- [TASK DESCRIPTION]: Report every line of the entries that contains the word "agent".

[Stored records]

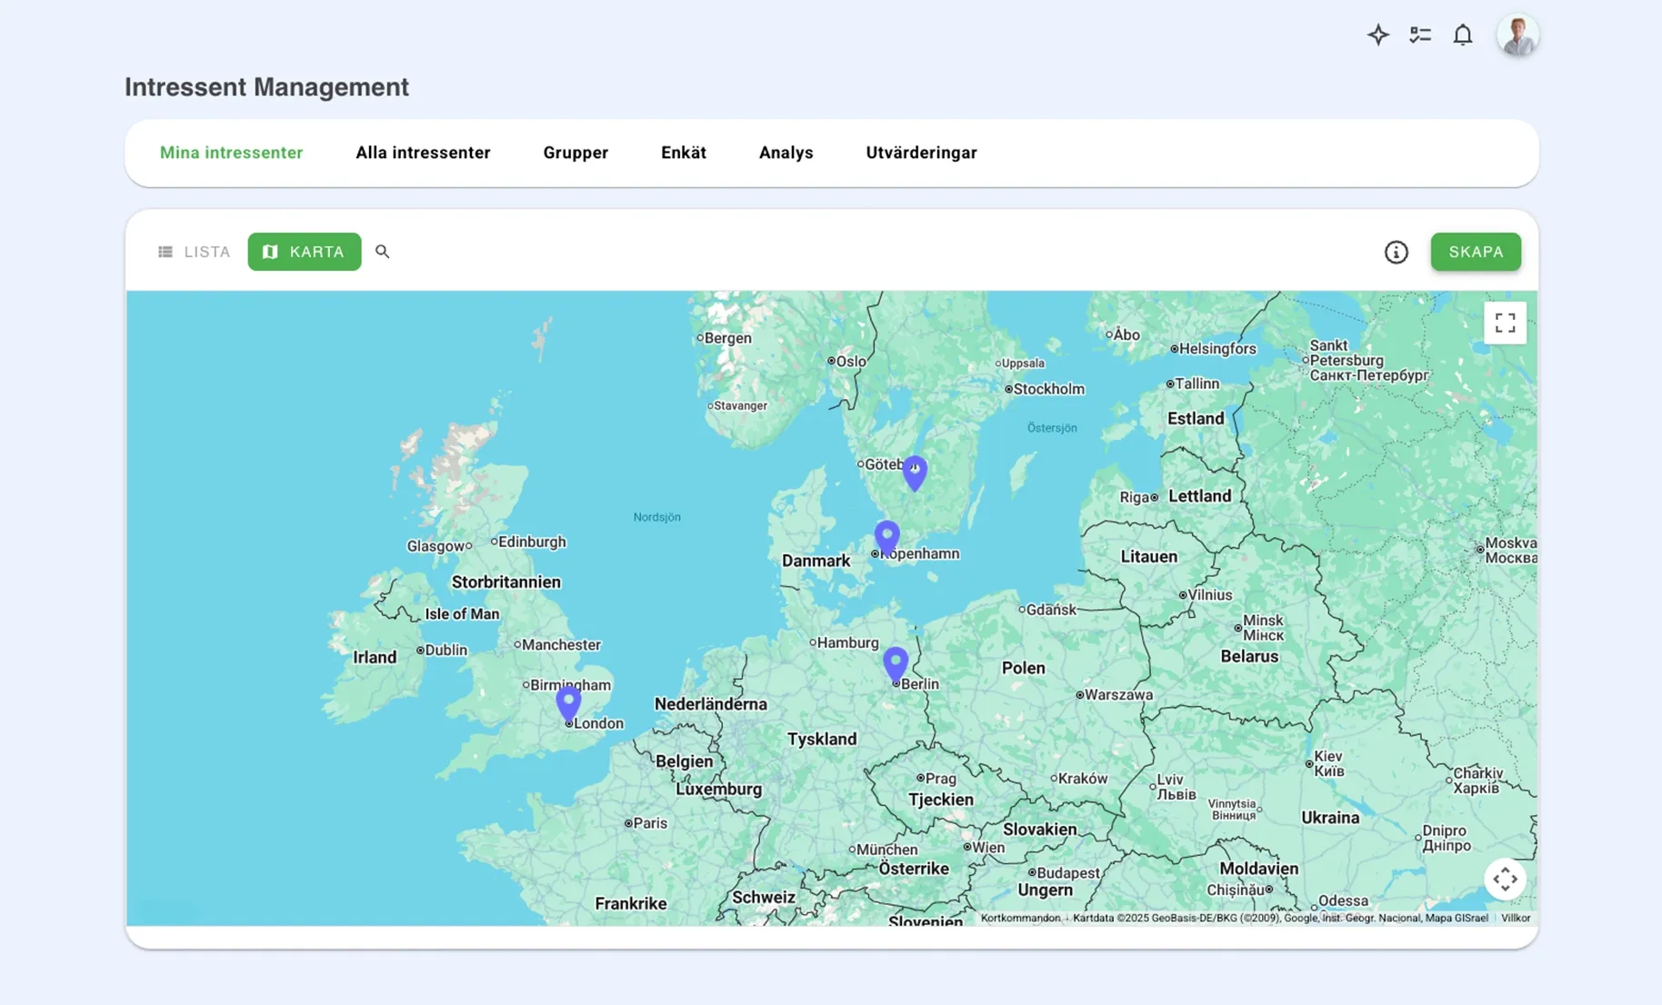The width and height of the screenshot is (1662, 1005).
Task: View the Utvärderingar tab
Action: click(921, 153)
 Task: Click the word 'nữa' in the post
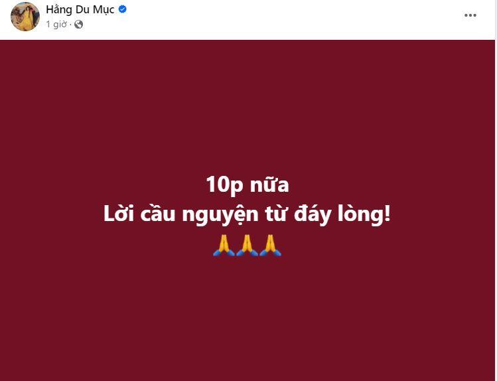tap(269, 184)
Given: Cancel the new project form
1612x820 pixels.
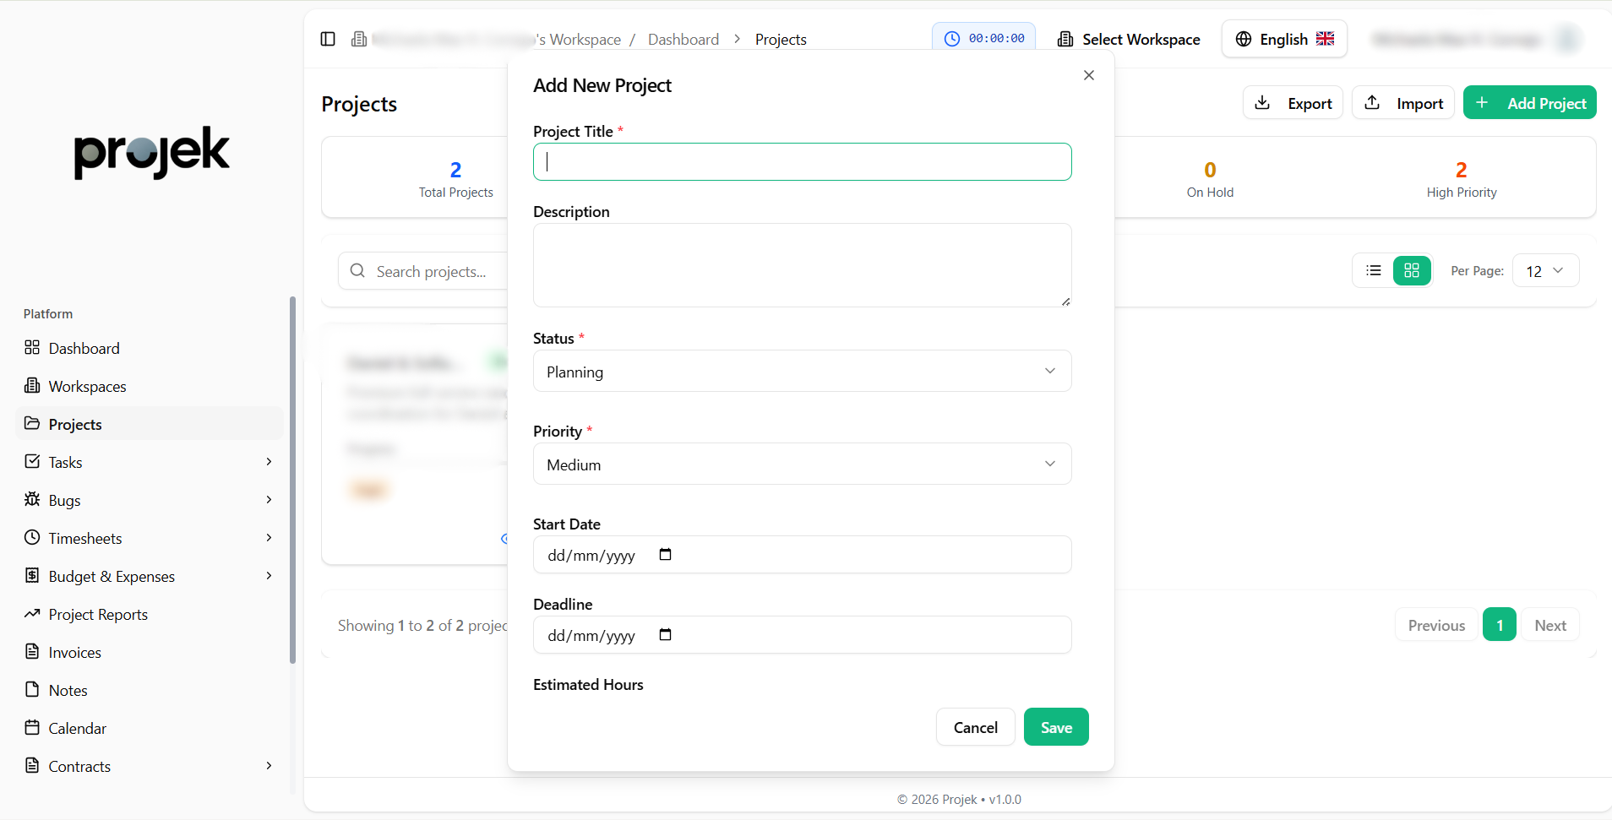Looking at the screenshot, I should click(975, 727).
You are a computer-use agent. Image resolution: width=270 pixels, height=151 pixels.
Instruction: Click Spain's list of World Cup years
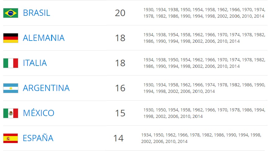tap(201, 138)
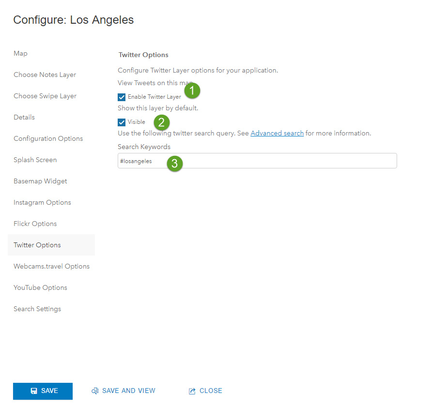The image size is (432, 407).
Task: Open the Advanced search link
Action: pos(277,133)
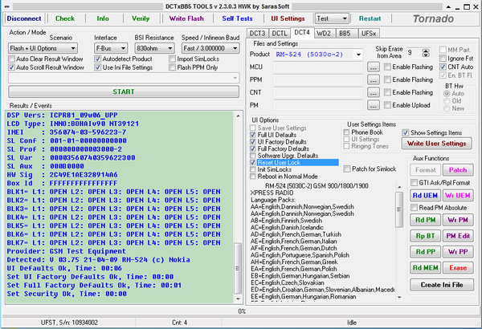Switch to the BB5 tab
This screenshot has height=329, width=482.
click(345, 33)
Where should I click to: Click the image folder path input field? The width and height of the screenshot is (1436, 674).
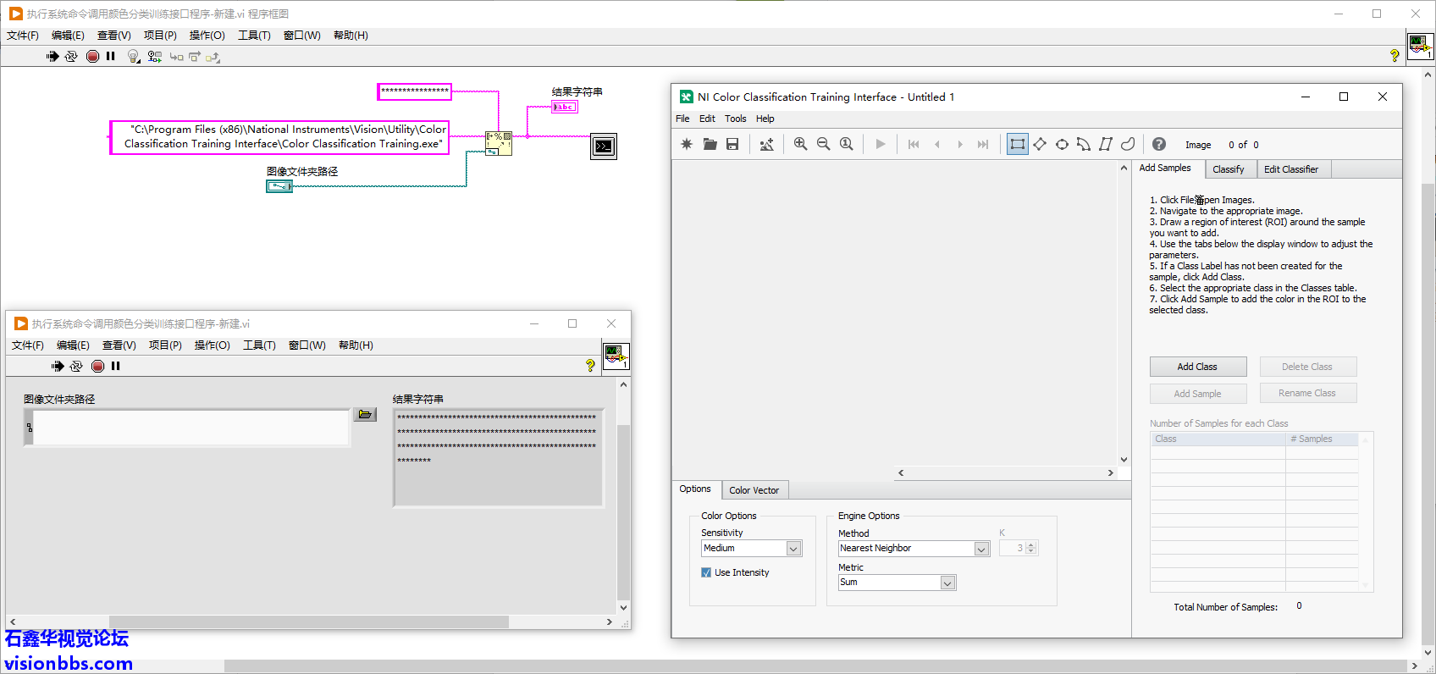(191, 428)
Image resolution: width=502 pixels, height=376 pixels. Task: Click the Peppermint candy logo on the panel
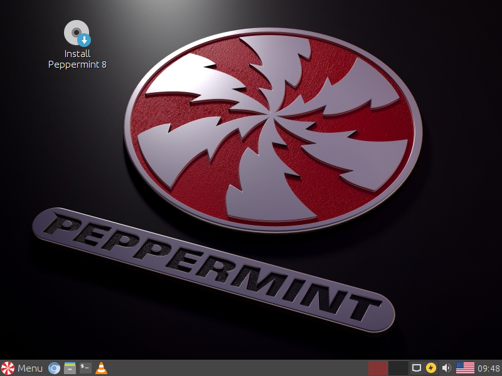click(x=8, y=368)
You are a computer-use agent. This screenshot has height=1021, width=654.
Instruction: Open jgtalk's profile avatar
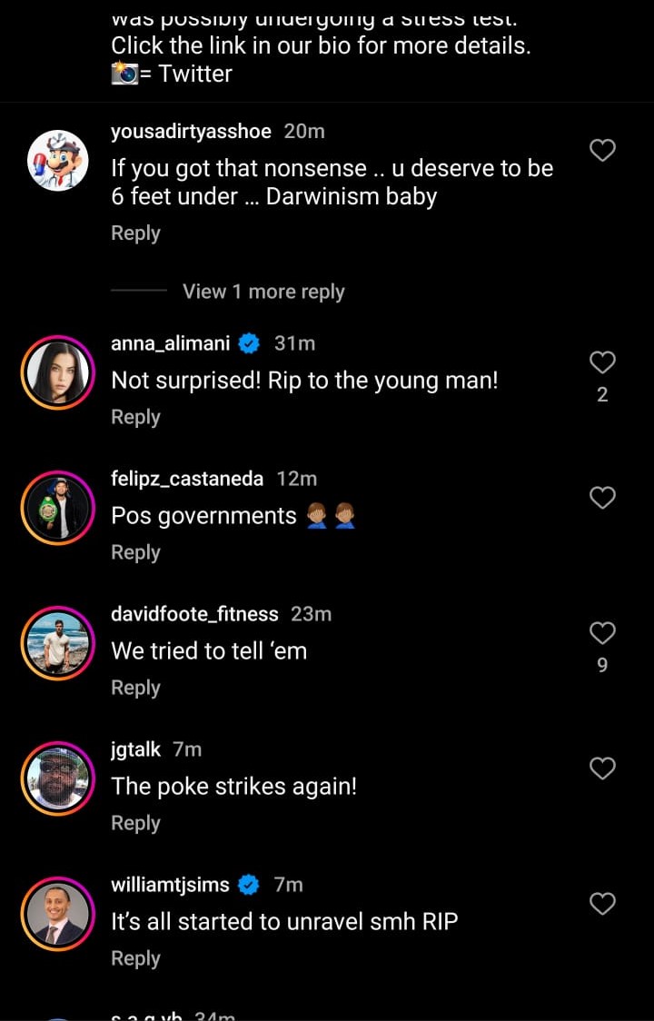(57, 779)
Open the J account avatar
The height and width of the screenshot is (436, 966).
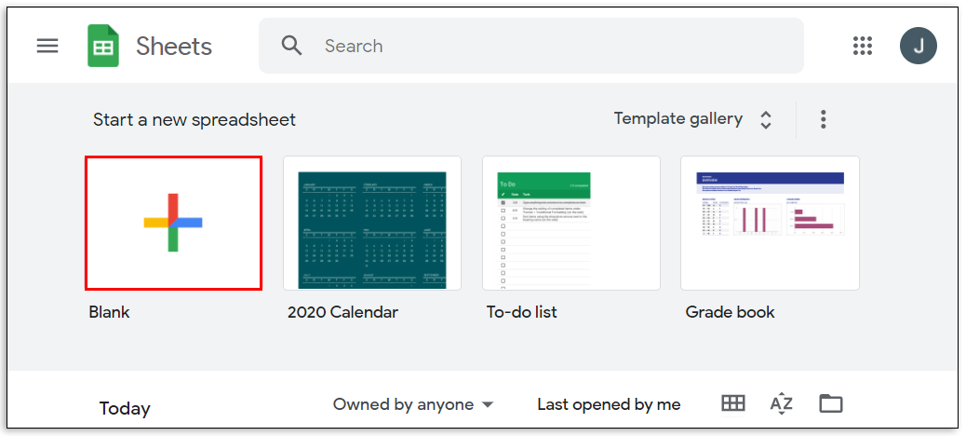tap(919, 46)
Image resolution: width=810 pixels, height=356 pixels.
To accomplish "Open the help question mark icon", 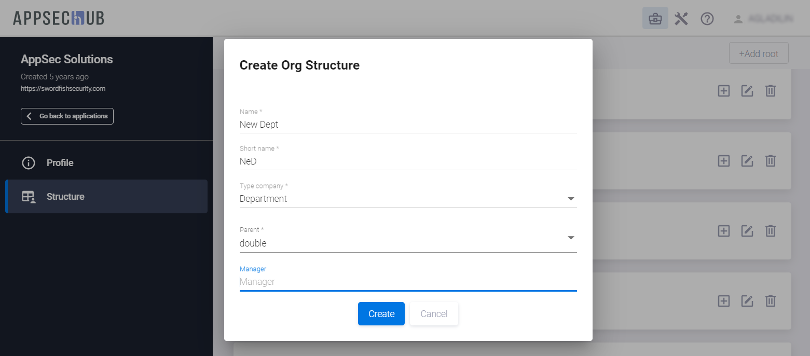I will (x=707, y=19).
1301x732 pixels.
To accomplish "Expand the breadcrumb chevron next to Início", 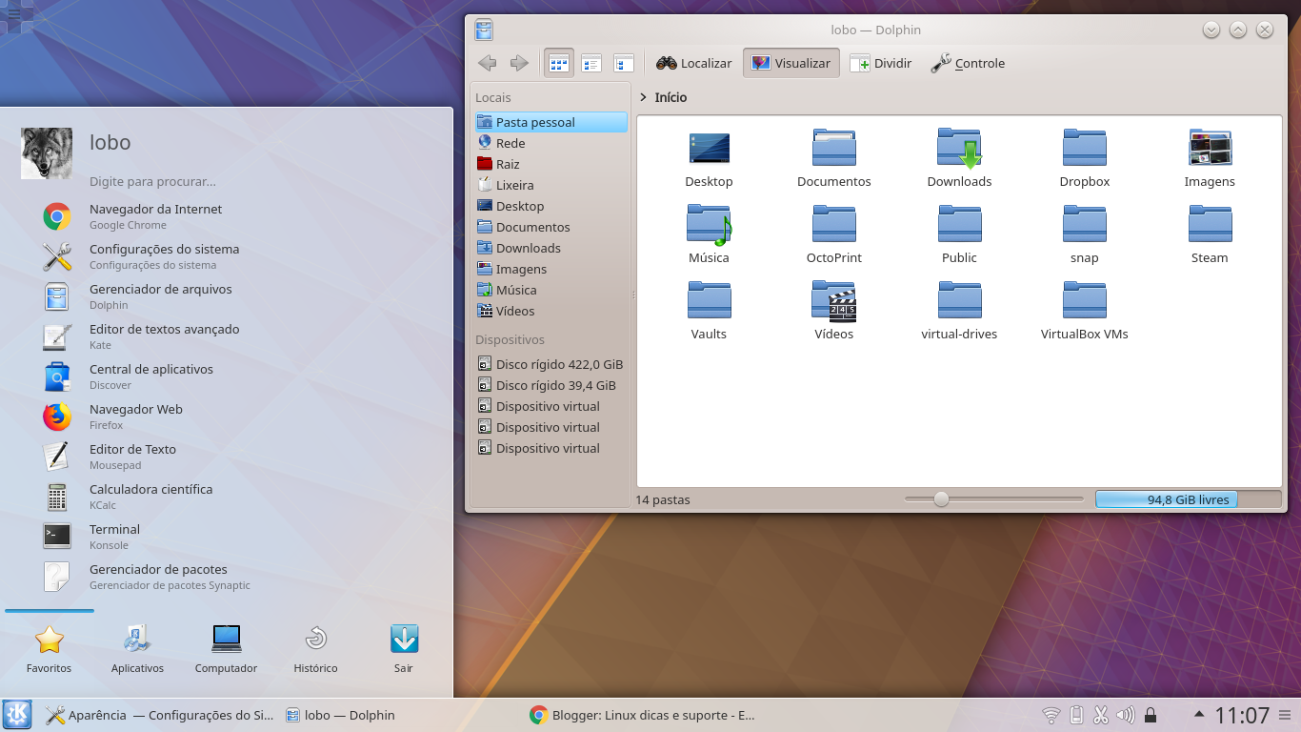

- [TASK ANSWER]:
You are a computer-use agent. Image resolution: width=270 pixels, height=151 pixels.
You are a computer-use agent. This screenshot has height=1021, width=654.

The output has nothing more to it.